## Problem 1
In the text about the America Speaks deficit events, by how much and by what year were participants challenged to cut the deficit?
## Problem 2
Write a continuation of the text about the America Speaks deficit events, starting after its final sentence.

## Page extract
################

And while the workbooks at the America Speaks events did say the rising costs of Medicare and Medicaid are fueled by a health care system that is unsustainable and costing twice as much per person than in any other country, reforming health care was not an option.
“We’re playing with a stacked deck,” said SC Alliance for Retired Americans Vice-President Brett Bursey, who attended the event in Columbia. “We’re going to end up with results that are manipulated by those that framed the question.”
He said, “There is no mention of the fact that the war budget is one of the reasons we have this tremendous deficit. There is nothing about the housing bubble causing a $4 trillion hole in the budget that was due to financial mismanagement. So the things that created the situation are not even on the table to be discussed.”
America Speaks challenged participants to find ways to cut the deficit by $1.25 trillion by 2025.

################

## Entries provided

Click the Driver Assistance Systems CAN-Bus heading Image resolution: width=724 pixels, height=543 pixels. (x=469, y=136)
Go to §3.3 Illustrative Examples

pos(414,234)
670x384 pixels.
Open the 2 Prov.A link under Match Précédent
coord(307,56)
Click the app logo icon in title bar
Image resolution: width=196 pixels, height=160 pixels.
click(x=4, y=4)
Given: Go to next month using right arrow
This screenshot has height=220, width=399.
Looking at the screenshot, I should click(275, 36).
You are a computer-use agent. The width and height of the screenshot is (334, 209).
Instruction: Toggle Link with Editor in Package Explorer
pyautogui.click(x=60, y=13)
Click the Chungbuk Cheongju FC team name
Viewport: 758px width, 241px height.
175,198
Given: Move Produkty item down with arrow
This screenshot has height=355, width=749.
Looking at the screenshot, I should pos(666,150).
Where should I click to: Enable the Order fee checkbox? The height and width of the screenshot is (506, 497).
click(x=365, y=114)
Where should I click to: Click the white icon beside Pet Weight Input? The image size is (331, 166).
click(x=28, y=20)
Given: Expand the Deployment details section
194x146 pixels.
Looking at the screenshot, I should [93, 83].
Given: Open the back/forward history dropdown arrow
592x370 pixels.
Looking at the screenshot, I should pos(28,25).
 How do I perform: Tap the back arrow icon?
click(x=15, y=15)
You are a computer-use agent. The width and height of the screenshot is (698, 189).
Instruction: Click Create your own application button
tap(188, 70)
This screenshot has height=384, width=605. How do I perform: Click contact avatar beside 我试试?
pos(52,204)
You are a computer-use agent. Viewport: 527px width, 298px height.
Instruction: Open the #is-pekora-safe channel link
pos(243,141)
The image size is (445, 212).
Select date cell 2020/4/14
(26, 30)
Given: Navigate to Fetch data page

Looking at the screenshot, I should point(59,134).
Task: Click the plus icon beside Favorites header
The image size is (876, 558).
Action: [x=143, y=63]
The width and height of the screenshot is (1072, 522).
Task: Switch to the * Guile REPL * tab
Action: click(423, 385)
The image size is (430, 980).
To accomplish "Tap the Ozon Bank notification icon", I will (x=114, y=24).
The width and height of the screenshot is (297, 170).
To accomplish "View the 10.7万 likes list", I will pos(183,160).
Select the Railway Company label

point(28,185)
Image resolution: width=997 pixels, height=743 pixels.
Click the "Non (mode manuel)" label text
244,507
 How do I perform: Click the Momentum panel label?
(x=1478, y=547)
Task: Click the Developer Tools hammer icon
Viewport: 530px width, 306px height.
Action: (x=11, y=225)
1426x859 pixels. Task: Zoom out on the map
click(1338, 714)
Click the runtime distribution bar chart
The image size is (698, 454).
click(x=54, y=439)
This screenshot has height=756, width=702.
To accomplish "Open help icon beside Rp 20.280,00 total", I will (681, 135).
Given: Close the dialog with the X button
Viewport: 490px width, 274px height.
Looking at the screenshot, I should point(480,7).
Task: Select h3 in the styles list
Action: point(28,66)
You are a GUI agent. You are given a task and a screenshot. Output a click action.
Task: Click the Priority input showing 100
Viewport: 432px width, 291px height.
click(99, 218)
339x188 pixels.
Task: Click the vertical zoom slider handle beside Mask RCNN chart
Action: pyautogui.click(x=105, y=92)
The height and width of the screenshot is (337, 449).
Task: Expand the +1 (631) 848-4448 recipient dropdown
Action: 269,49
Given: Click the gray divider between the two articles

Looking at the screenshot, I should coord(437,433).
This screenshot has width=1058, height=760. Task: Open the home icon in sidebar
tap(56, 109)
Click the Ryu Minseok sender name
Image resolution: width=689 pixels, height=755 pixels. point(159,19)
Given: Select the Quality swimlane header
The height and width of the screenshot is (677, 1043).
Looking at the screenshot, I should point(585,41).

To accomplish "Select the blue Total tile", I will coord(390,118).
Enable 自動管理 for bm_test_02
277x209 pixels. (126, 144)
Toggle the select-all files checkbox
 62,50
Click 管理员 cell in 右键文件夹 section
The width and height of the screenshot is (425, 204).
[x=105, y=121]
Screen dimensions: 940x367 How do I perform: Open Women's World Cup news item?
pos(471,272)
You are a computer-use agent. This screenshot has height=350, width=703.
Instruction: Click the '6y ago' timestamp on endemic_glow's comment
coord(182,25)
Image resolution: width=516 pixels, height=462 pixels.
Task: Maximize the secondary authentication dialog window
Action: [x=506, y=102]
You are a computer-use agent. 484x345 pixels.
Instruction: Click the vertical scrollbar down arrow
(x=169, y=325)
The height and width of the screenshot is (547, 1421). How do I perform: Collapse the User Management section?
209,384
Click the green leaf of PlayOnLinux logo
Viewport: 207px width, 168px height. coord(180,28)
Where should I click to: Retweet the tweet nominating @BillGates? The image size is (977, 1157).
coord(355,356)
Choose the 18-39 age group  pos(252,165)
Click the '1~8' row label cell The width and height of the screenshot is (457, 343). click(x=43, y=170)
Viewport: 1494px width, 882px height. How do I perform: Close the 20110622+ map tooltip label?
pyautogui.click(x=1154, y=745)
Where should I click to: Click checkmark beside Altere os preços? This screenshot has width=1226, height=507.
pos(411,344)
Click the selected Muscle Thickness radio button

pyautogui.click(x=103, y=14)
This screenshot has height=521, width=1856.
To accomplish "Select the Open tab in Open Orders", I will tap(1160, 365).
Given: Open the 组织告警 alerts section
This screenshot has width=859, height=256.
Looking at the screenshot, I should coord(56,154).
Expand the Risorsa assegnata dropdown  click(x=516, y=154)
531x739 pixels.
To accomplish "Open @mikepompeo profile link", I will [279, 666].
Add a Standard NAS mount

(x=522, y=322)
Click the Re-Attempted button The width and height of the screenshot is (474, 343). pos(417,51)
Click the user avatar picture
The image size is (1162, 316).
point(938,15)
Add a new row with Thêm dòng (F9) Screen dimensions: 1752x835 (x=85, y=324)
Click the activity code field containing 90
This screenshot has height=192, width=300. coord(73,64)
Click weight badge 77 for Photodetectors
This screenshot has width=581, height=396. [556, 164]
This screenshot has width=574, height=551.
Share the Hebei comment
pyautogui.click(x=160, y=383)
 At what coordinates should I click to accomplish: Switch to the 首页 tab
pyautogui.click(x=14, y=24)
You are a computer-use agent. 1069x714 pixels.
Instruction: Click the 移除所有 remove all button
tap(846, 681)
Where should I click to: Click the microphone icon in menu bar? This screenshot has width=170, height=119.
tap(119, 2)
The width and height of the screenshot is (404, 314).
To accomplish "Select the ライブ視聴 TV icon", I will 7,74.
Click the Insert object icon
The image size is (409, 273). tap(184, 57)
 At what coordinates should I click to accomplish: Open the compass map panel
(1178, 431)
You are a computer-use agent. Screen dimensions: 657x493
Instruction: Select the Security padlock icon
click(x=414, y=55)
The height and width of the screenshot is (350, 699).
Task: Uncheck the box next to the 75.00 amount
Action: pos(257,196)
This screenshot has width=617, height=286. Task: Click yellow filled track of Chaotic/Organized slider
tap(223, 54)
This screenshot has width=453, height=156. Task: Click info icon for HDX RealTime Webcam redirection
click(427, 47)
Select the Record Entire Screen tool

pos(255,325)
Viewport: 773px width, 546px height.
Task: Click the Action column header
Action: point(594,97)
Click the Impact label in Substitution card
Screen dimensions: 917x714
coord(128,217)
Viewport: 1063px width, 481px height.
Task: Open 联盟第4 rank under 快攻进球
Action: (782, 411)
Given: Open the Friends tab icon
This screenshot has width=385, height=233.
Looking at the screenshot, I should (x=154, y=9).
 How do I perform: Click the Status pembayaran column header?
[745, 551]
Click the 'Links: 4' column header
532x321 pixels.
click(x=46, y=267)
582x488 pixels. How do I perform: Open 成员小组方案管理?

################

## Answer 1
By $1.25 trillion by 2025.

## Answer 2
“Single payer and negotiations for prescription drug prices could reduce the budget by $1.25 trillion by 2025,” Bursey said, quoting figures from the Congressional Budget Office that weren’t in the workbook.
According to the Center for Responsible Economic Policy, an infinitesimal tax on all Wall Street transactions could yield $300 billion. America Speaks option was to raise $30 billion with a tax only on standard stock transactions, not the exotic derivatives or default swaps that helped bring on our current economic crisis.
We can only hope that the President’s Fiscal Reform Commission is as thoughtful as Saturday’s participants when they go looking for their $1.25 trillion to plug the hole.